## PROBLEM STATEMENT
Would it be possible to output exactly, and only, the lines below from the one holding "Task: Sort by Регион using header arrows" to the last line, both included, with every picture left out?

## EXERCISE INPUTS
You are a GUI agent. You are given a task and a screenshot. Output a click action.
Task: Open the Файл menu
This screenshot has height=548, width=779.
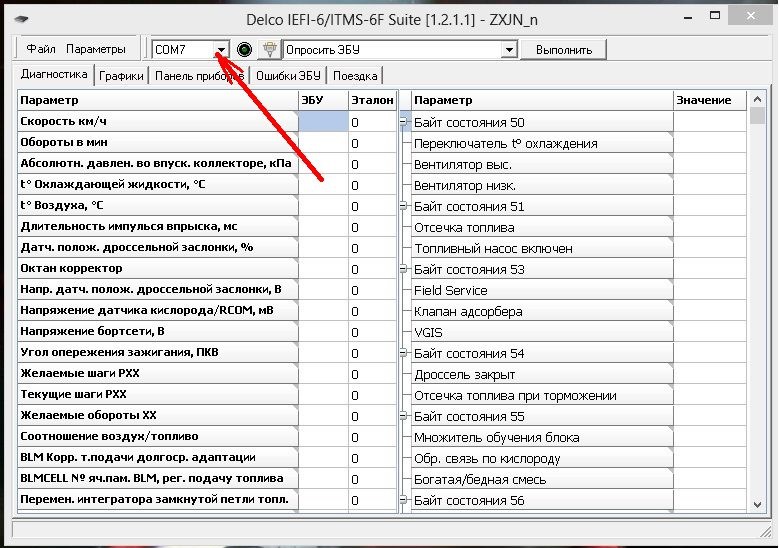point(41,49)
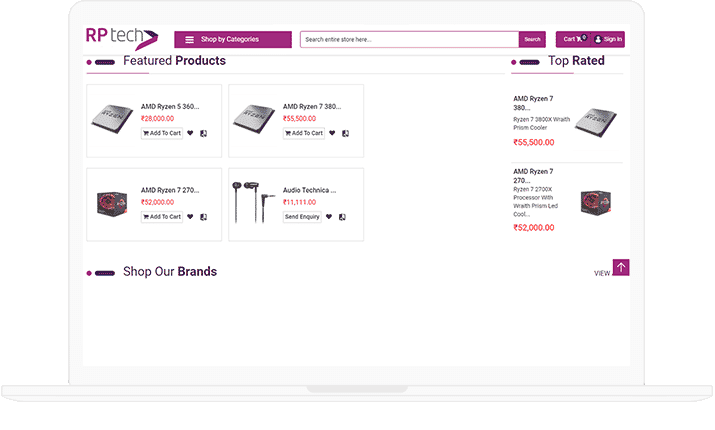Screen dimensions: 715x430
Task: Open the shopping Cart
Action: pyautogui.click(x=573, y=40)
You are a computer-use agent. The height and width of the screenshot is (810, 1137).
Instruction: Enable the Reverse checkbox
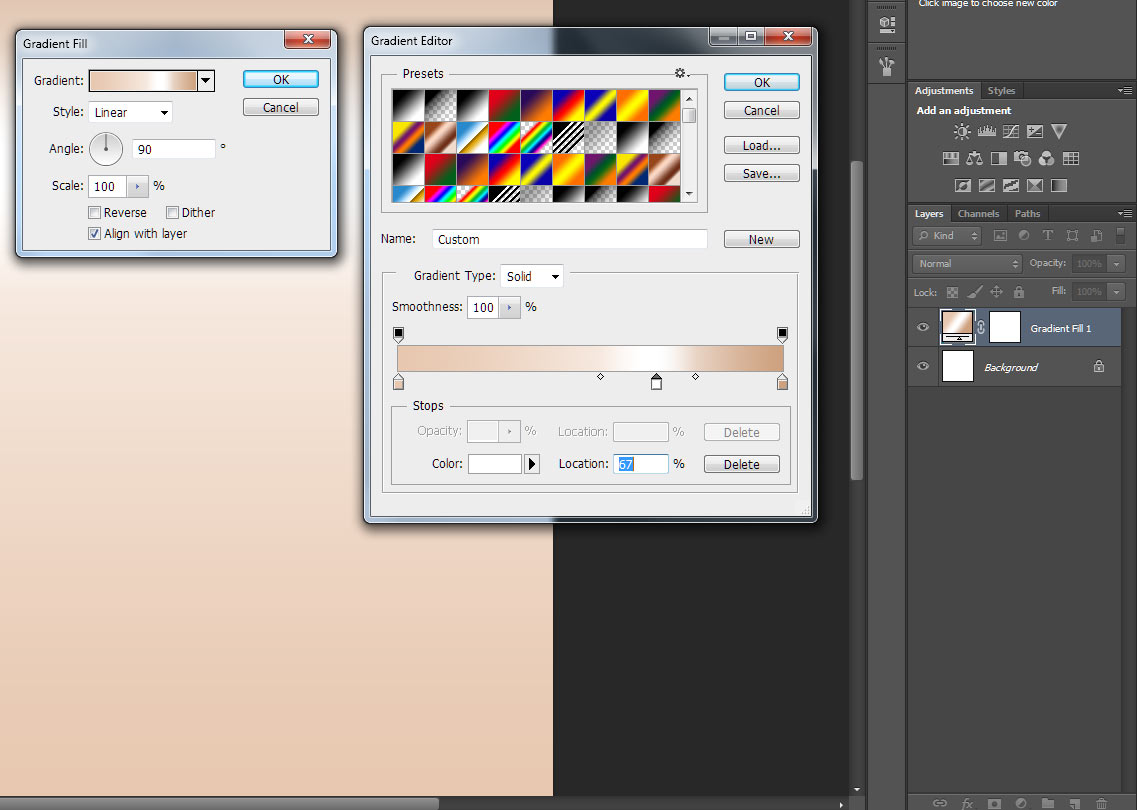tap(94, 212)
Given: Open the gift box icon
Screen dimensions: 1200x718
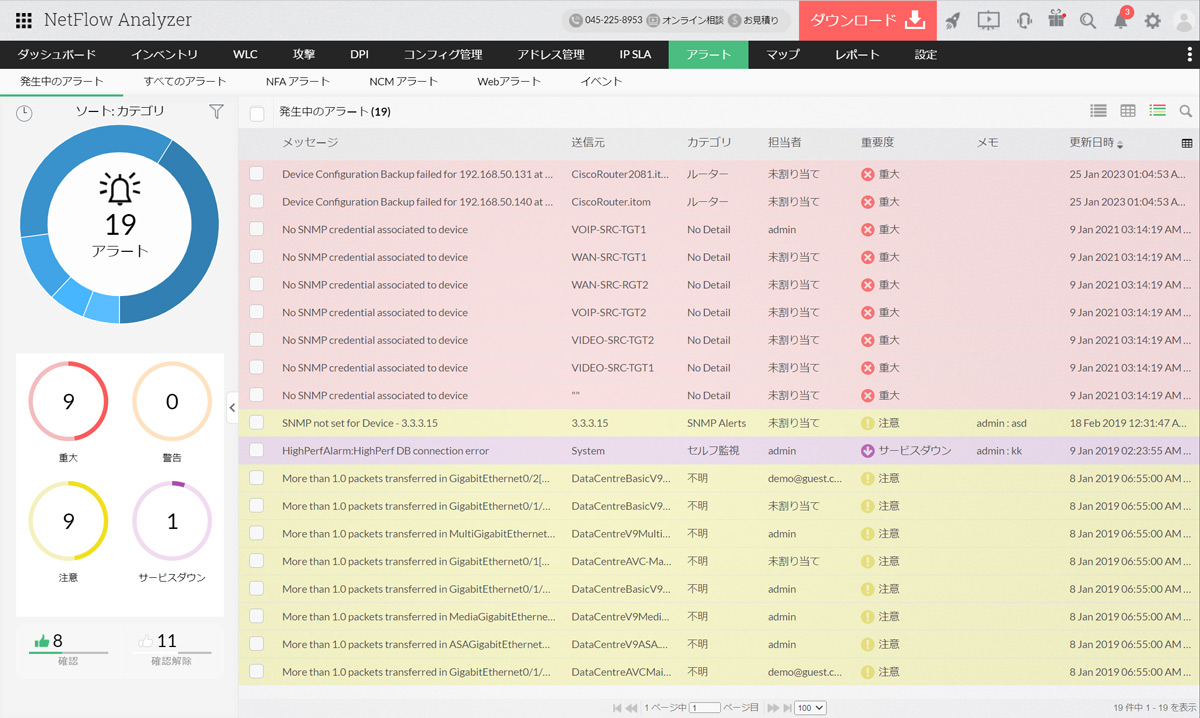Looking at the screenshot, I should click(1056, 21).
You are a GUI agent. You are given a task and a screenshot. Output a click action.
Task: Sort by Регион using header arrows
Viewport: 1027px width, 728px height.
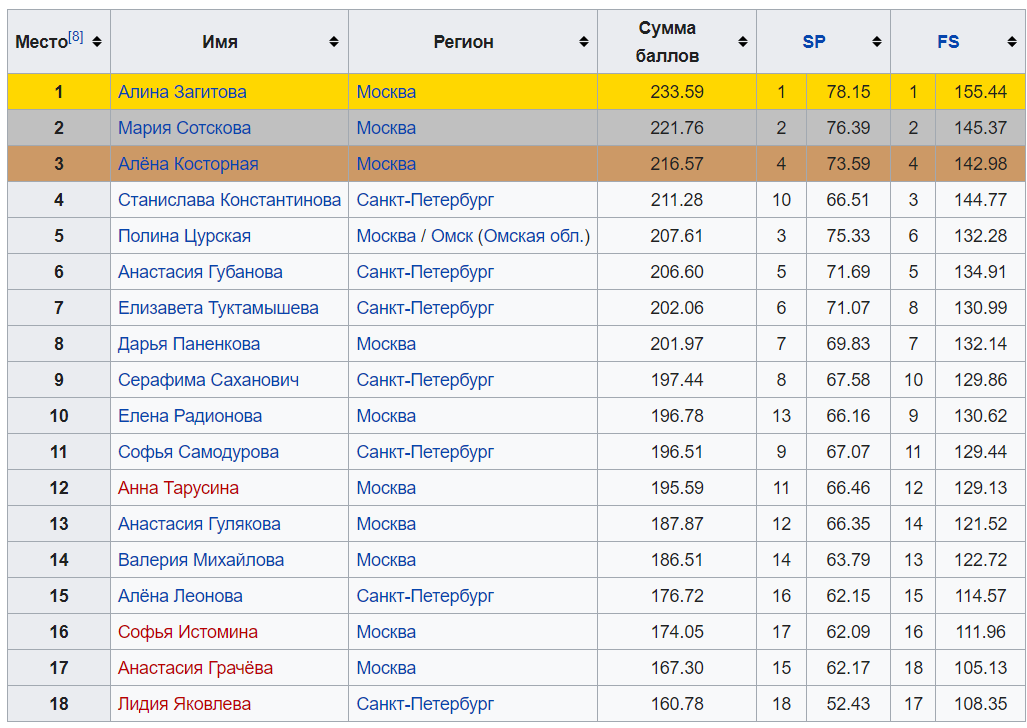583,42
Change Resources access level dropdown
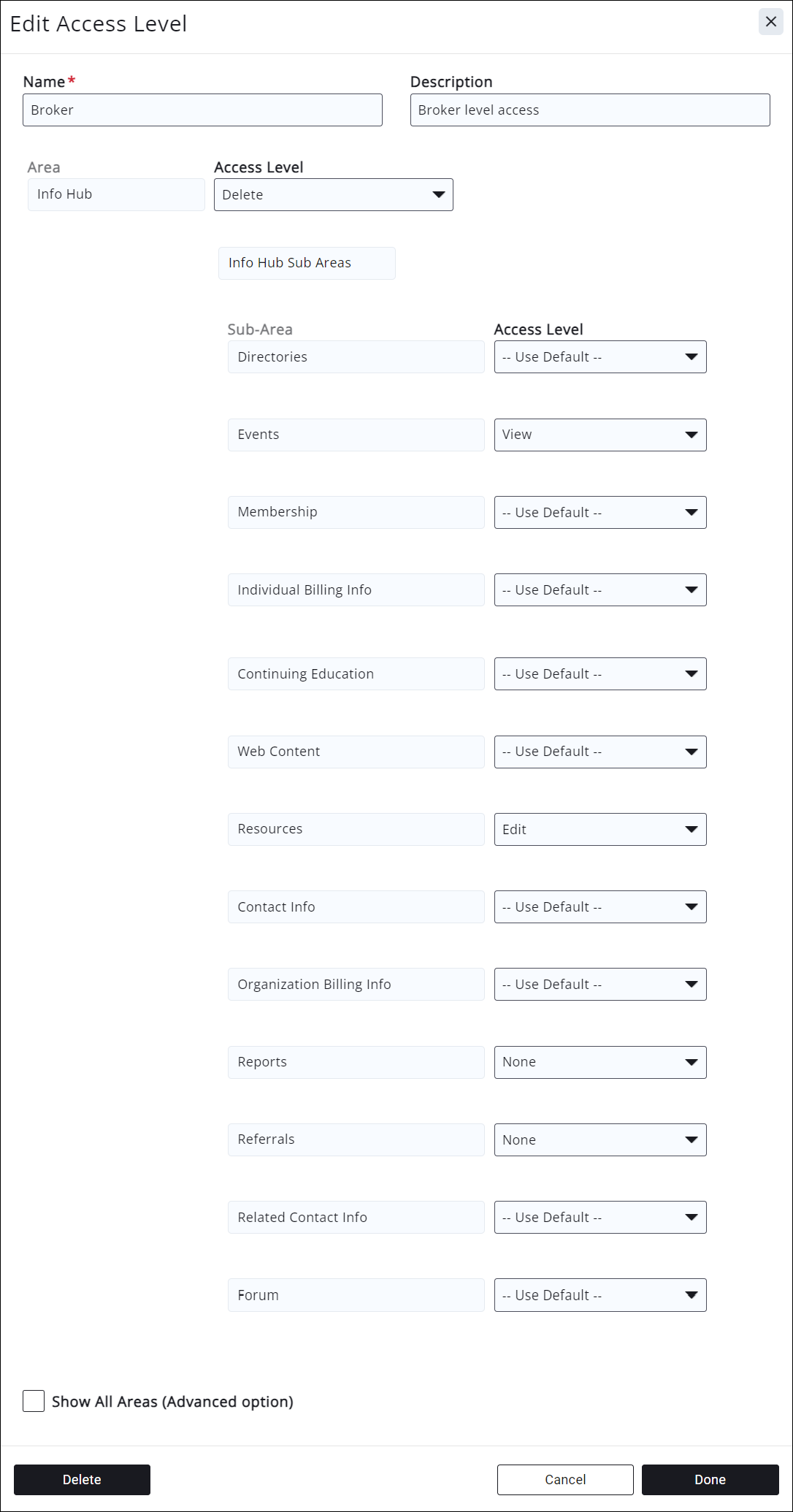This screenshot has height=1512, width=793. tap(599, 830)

## TASK SOLUTION
Task: Sort by Регион using header arrows
Viewport: 1027px width, 728px height.
583,42
Change Resources access level dropdown
This screenshot has height=1512, width=793. tap(599, 830)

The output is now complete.